Media release: NDIS underspend must be used to support people with disability
Figures reported today show a $4.6 billion underspend in the NDIS in the last financial year.
“People with disability and their families are going without desperately needed support – all while the government uses unspent funds to prop up the budget bottom line,” said Kirsten Deane, Campaign Director for Every Australian Counts.
“The underspend in the NDIS is the direct result of problems with the way the scheme is being rolled out. People are waiting too long to enter the scheme – and once they do enter they are waiting too long for the support they desperately need.
“Most people in the NDIS are not spending all the funding allocated to them because they cannot work their way through the bureaucratic maze that is the NDIS to get the help they need. They are desperate for help and support – they just can’t get it.
“We have been holding forums across Australia and talking to thousands of NDIS participants, their families and carers. We know these dollars are urgently needed to fix the scheme and get it working the way it should.
“We have heard heartbreaking stories of people who have been left without vital equipment and ended up in hospital as a result. We have heard of families pushed to breaking point because they have been unable to get the help their child needs. We have heard of people hospitalised as a direct result of the stress they have been put under as they try and navigate their way through the red tape and bureaucracy.
“This absolutely cannot be allowed to continue. Urgent changes must be made to get the scheme working the way it should and finally get people the help they need.
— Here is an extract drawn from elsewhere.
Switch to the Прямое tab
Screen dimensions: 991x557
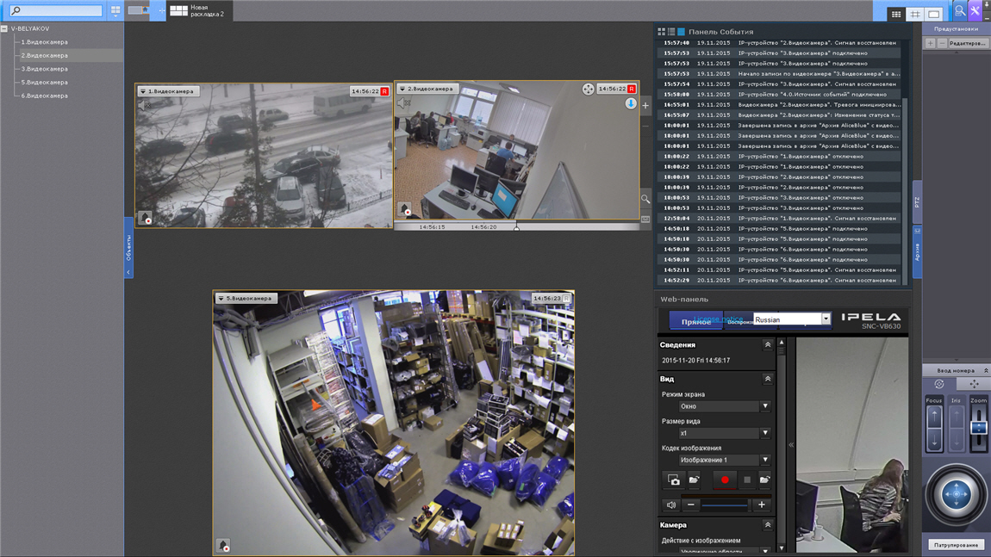click(695, 321)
“Everyone wants the NDIS to work. In fact people with disability, their families and carers, service providers are out there every day trying to make it work. But there are roadblocks at every turn.
“We are demanding the Morrison Government rethink their continued opposition to keeping unspent funds in the scheme.
“The NDIS should run like a real insurance scheme – where money not spent is put away for a rainy day or invested back into the scheme to get it working the way it should.
“This is not the scheme people with disability and their families fought for – and it is certainly not the scheme they deserve. They deserve much better,” said Ms Deane.